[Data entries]
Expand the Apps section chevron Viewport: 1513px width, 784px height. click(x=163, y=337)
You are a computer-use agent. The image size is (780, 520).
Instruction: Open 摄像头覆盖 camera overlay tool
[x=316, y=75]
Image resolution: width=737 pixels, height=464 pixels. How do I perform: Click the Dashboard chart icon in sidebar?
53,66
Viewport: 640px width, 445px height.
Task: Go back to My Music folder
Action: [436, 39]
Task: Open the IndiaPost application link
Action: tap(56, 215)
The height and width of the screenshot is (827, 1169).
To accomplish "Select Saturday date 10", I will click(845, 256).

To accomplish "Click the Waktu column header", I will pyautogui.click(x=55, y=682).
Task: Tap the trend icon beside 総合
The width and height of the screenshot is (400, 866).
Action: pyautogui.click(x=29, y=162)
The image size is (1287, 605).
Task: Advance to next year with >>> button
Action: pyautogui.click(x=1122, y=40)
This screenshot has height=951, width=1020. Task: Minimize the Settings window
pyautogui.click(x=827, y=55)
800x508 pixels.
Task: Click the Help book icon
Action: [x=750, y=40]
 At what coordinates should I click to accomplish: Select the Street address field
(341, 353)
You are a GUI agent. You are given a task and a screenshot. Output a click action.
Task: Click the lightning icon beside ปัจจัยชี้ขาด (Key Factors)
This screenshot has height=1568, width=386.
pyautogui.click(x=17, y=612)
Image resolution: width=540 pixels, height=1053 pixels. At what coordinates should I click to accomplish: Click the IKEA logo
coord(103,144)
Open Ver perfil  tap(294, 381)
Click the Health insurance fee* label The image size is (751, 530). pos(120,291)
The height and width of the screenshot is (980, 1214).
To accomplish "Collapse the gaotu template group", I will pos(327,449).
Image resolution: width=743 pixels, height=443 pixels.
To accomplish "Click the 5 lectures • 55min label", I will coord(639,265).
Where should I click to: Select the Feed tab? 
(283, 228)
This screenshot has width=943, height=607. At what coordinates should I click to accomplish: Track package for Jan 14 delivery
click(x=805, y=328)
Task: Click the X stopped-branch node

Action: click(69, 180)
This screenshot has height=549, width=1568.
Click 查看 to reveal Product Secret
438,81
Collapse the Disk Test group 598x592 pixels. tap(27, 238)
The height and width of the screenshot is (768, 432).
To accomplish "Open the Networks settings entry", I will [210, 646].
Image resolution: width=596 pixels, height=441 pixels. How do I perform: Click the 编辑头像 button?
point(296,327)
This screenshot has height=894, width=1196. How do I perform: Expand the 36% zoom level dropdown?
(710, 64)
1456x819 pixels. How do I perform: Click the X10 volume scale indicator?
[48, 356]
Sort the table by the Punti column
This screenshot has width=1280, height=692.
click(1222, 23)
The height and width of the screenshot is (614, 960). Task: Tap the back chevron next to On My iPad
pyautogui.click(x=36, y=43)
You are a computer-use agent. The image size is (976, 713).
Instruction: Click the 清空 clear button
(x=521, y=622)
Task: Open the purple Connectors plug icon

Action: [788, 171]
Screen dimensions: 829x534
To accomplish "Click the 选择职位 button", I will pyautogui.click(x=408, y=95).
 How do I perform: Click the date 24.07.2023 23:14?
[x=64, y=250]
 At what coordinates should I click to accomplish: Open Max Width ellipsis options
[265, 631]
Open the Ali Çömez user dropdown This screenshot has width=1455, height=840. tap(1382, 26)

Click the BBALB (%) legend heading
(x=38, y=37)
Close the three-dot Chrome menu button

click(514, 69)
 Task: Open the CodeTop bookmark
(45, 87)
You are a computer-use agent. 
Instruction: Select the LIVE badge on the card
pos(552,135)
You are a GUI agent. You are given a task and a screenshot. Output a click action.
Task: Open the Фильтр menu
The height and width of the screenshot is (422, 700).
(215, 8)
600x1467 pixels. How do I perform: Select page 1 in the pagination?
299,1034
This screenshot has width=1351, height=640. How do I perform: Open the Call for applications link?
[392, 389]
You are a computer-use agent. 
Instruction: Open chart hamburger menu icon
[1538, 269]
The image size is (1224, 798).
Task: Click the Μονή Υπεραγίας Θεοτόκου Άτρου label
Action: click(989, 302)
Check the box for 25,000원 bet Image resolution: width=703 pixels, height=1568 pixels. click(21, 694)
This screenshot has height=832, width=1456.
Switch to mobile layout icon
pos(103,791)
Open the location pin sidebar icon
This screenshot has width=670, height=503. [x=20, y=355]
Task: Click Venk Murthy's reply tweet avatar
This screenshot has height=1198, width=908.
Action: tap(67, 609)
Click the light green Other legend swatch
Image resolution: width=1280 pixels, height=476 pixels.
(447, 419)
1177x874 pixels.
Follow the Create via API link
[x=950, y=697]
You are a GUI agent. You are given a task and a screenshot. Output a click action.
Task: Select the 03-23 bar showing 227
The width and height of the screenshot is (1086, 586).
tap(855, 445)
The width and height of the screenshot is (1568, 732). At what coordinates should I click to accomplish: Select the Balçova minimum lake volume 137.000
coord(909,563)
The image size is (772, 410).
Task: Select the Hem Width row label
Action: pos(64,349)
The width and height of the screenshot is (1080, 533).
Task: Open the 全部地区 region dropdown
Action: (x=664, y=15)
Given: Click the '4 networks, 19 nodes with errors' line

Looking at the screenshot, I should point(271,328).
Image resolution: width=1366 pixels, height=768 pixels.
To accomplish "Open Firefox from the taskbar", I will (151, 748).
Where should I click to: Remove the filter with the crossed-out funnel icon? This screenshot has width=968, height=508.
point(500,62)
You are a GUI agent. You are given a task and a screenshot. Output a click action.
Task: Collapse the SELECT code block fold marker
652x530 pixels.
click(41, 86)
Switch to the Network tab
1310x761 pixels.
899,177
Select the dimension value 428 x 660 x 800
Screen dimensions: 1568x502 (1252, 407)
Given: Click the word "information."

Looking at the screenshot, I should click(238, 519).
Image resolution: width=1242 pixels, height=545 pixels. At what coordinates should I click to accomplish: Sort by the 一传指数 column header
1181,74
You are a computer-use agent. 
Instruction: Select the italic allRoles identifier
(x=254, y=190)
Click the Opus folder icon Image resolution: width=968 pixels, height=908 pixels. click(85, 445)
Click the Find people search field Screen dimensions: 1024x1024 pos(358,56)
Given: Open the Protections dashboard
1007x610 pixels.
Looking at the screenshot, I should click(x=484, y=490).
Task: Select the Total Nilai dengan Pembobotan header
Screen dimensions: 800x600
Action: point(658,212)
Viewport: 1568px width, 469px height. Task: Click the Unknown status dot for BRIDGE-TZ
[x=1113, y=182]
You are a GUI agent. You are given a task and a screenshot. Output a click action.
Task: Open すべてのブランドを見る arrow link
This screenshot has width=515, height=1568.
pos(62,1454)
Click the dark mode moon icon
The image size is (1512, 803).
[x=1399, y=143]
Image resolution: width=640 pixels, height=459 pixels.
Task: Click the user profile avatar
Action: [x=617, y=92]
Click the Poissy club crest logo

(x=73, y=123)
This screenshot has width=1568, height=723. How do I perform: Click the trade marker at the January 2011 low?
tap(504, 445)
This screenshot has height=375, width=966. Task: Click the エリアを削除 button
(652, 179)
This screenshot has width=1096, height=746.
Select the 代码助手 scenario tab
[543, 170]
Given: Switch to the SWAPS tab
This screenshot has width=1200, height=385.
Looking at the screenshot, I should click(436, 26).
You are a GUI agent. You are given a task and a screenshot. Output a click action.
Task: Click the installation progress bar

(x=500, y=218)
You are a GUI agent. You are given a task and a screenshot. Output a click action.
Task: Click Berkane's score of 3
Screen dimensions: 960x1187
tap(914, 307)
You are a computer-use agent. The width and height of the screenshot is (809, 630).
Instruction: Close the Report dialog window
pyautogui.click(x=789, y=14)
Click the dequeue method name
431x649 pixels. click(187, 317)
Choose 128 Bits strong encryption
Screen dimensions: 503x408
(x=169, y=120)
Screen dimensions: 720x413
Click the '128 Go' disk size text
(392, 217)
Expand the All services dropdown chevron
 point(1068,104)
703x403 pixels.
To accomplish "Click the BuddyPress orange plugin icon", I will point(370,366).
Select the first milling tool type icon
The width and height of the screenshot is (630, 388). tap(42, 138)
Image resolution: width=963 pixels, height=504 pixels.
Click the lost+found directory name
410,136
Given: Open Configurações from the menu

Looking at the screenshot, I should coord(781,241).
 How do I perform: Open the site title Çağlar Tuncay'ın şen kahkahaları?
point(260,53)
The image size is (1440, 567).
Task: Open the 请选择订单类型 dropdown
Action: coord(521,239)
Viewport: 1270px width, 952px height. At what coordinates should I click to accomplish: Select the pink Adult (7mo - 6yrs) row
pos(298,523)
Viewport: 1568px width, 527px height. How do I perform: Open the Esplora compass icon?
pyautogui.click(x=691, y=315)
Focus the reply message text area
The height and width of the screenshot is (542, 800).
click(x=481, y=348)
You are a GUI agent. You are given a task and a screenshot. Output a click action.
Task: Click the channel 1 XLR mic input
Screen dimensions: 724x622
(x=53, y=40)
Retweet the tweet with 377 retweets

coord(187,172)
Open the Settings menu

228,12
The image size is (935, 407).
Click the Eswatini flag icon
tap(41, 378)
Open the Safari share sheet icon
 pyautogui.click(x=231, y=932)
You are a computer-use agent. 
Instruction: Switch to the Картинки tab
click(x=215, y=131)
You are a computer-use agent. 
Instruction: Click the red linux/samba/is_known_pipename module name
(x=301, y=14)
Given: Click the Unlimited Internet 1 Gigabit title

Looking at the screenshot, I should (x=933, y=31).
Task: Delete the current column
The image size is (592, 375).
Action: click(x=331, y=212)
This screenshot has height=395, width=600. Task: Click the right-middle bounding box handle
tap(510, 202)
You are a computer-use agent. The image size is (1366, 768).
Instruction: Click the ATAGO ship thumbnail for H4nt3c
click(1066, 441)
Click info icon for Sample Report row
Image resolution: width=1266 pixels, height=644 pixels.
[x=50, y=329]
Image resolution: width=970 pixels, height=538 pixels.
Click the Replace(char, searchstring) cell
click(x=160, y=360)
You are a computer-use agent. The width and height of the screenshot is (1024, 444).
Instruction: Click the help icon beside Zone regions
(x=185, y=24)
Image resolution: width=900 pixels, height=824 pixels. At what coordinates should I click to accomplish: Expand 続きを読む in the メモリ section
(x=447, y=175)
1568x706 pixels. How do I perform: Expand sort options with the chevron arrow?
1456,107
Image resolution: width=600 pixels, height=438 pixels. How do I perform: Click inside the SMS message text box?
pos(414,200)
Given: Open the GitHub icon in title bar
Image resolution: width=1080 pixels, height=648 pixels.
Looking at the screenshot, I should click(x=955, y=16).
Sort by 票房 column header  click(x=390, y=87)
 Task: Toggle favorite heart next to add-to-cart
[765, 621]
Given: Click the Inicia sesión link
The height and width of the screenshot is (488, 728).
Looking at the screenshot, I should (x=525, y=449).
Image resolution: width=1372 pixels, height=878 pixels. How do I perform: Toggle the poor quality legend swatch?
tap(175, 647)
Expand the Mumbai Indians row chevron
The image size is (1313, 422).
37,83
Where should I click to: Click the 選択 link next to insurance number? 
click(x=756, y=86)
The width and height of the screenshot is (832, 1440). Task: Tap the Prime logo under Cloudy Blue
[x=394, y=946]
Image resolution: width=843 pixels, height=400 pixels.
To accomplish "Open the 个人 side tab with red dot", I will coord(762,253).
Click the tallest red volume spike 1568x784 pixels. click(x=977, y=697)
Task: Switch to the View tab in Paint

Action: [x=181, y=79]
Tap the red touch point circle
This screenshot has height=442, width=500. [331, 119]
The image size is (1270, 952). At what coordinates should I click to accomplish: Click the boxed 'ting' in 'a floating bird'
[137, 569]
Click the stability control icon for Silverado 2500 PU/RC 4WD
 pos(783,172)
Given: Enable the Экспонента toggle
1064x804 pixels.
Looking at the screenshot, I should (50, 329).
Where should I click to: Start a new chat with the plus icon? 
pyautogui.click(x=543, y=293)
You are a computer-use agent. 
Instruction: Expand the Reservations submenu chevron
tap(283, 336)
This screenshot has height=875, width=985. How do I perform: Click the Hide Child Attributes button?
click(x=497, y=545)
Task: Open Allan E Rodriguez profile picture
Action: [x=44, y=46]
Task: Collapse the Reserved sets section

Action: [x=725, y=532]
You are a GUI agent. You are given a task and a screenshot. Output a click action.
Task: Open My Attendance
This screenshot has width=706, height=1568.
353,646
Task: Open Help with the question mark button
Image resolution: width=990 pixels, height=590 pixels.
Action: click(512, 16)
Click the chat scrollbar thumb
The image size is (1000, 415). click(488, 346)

_Goal of the exercise_
Please report only the count of lines in the entries above where the word "will" appears.

_Result for this exercise_
9